A non funzionare è la politica
Il referendum riconnette il popolo alla sovranità ma i partiti latitano e il quorum resta un miraggio
La democrazia diretta è una boccata d’aria, va oltre la vittoria del sì o del no: crea dibattito e mobilita le comunità. Eppure le formazioni politiche si nascondono, non prendono una posizione netta e penalizzano la partecipazione

Vero è che non c’è nulla di più fluido e imprevedibile della scena politica italiana, e che la misura delle procedure che conducono al voto referendario poco si addice all’“immediato” dell’azione politica. Per cui ciò che poteva essere vivo nella pubblica opinione all’inizio della partita, quando si raccoglievano le firme, potrebbe apparire del tutto evaporato nel momento elettorale.
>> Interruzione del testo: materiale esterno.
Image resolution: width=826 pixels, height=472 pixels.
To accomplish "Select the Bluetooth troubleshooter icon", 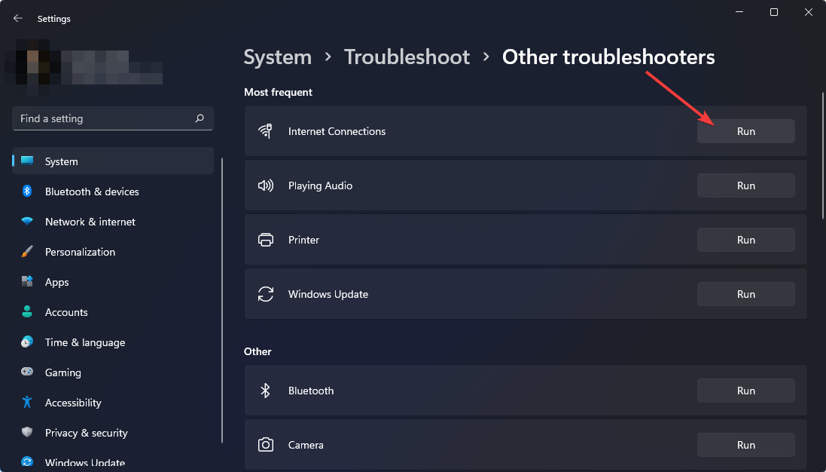I will 266,390.
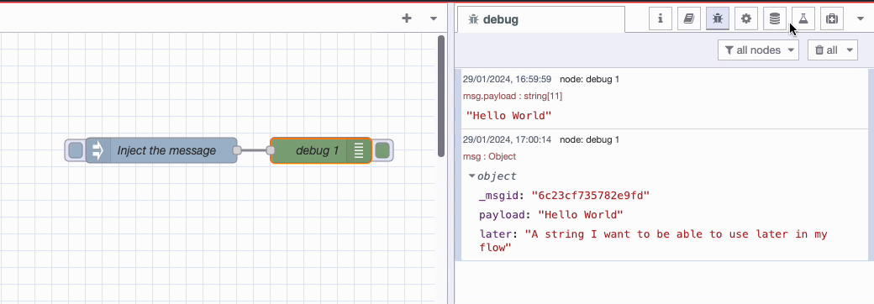This screenshot has height=304, width=874.
Task: Open the all nodes filter dropdown
Action: [758, 50]
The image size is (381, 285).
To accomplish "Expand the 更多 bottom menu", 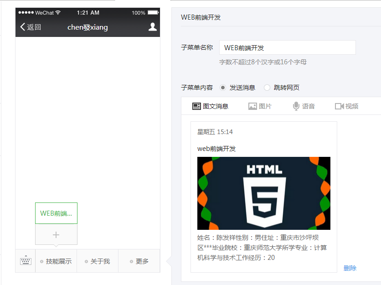I will (139, 261).
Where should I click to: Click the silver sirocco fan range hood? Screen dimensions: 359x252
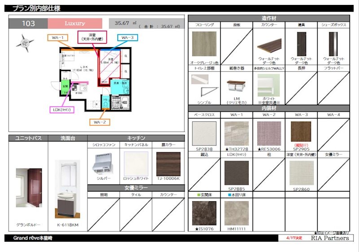pos(104,164)
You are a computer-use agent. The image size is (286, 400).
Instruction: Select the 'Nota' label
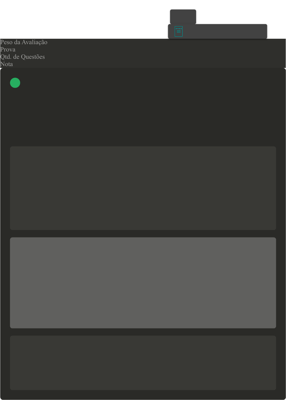point(7,64)
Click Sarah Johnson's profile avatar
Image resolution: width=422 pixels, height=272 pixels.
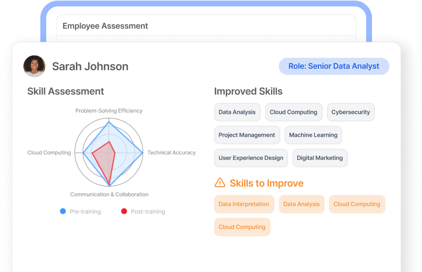pyautogui.click(x=34, y=66)
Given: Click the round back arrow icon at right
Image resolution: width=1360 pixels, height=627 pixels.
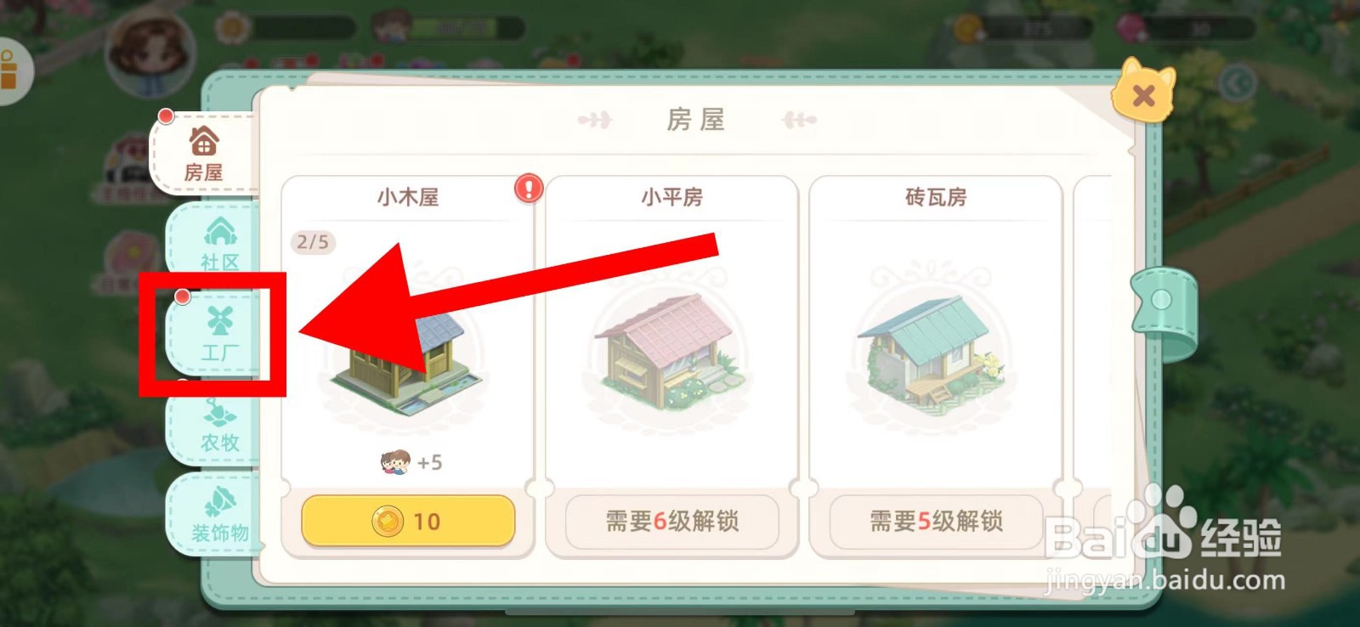Looking at the screenshot, I should tap(1237, 83).

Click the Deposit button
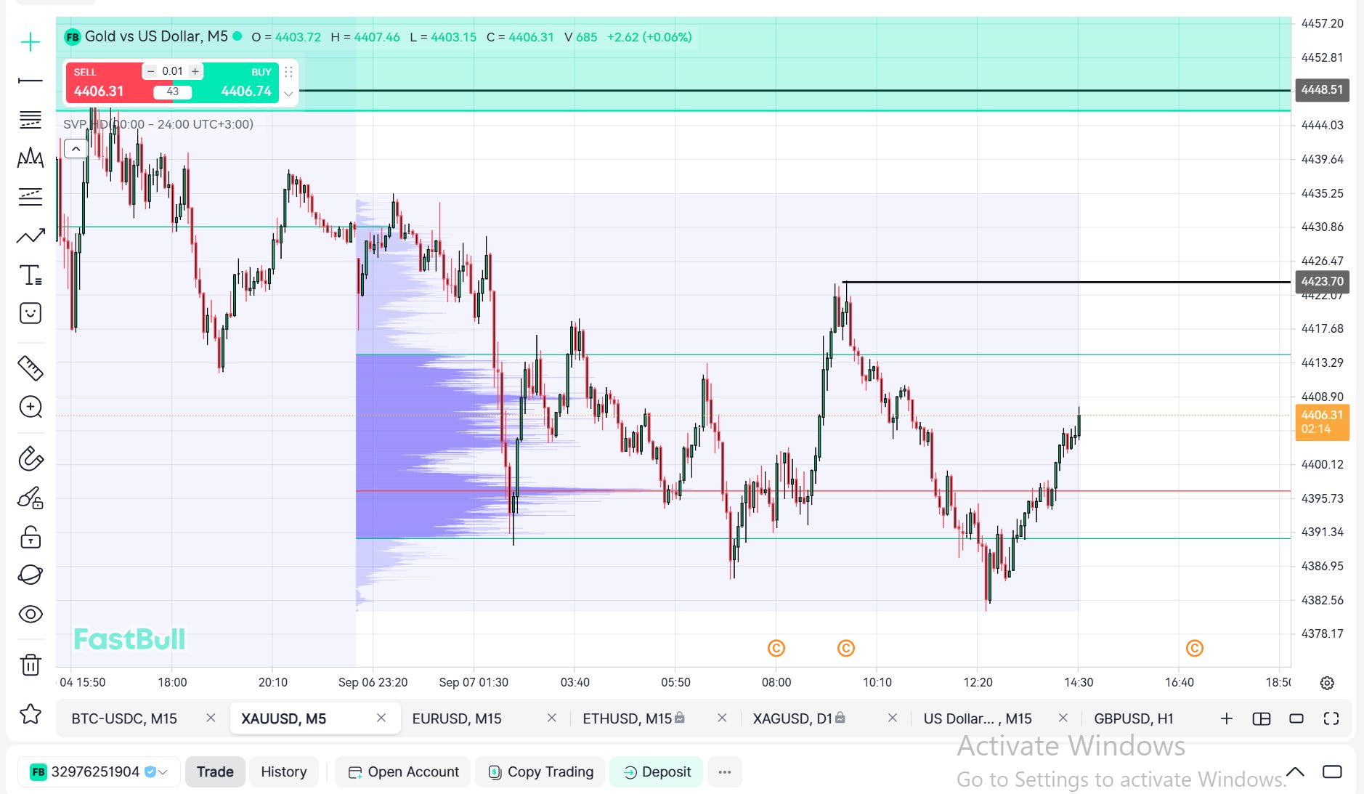[657, 771]
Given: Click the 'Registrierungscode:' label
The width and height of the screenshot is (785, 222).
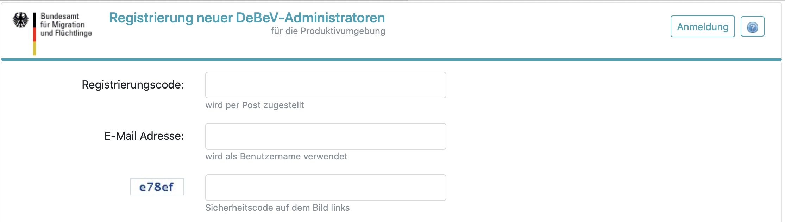Looking at the screenshot, I should pyautogui.click(x=133, y=85).
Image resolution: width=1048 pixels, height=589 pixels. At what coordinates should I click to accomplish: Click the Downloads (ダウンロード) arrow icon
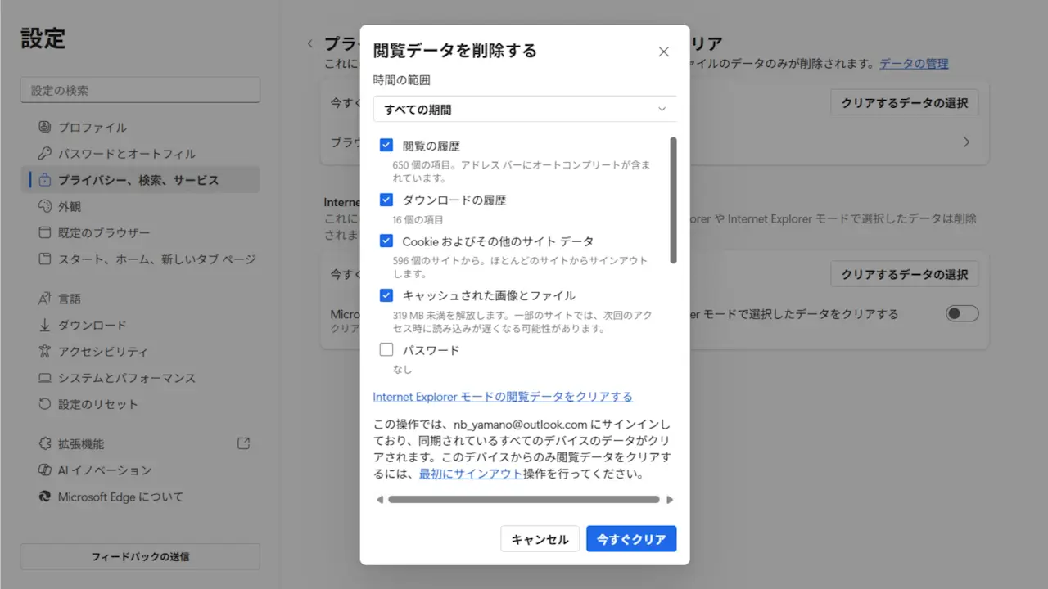[45, 326]
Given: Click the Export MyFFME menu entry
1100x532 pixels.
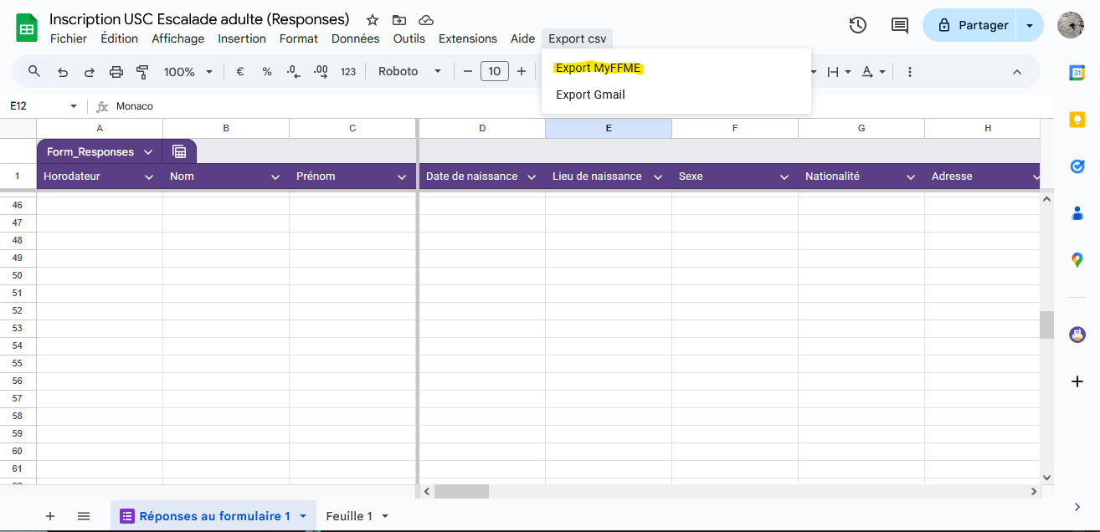Looking at the screenshot, I should [x=599, y=68].
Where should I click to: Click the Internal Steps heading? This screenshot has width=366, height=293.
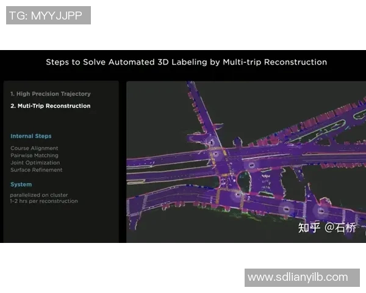pos(31,136)
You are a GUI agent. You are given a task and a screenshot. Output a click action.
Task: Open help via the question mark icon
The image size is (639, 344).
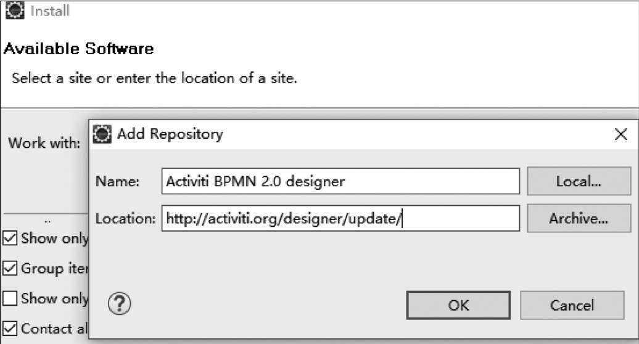click(120, 304)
Ma è anche vero che i cinque quesiti che interpelleranno gli italiani nella seconda domenica e nel secondo lunedì di giugno appaiono, nonostante le probabili meteorologie canicolari, un po’ un risveglio “a freddo” della democrazia diretta. Intanto per i contenuti: sui cinque referendum, quattro sono diretti ad abolire norme lavoristiche, in larga parte introdotte col Jobs Act di Renzi, e uno tende a modificare la legge sulla cittadinanza rendendone meno oneroso l’accesso fuori dallo ius sanguinis.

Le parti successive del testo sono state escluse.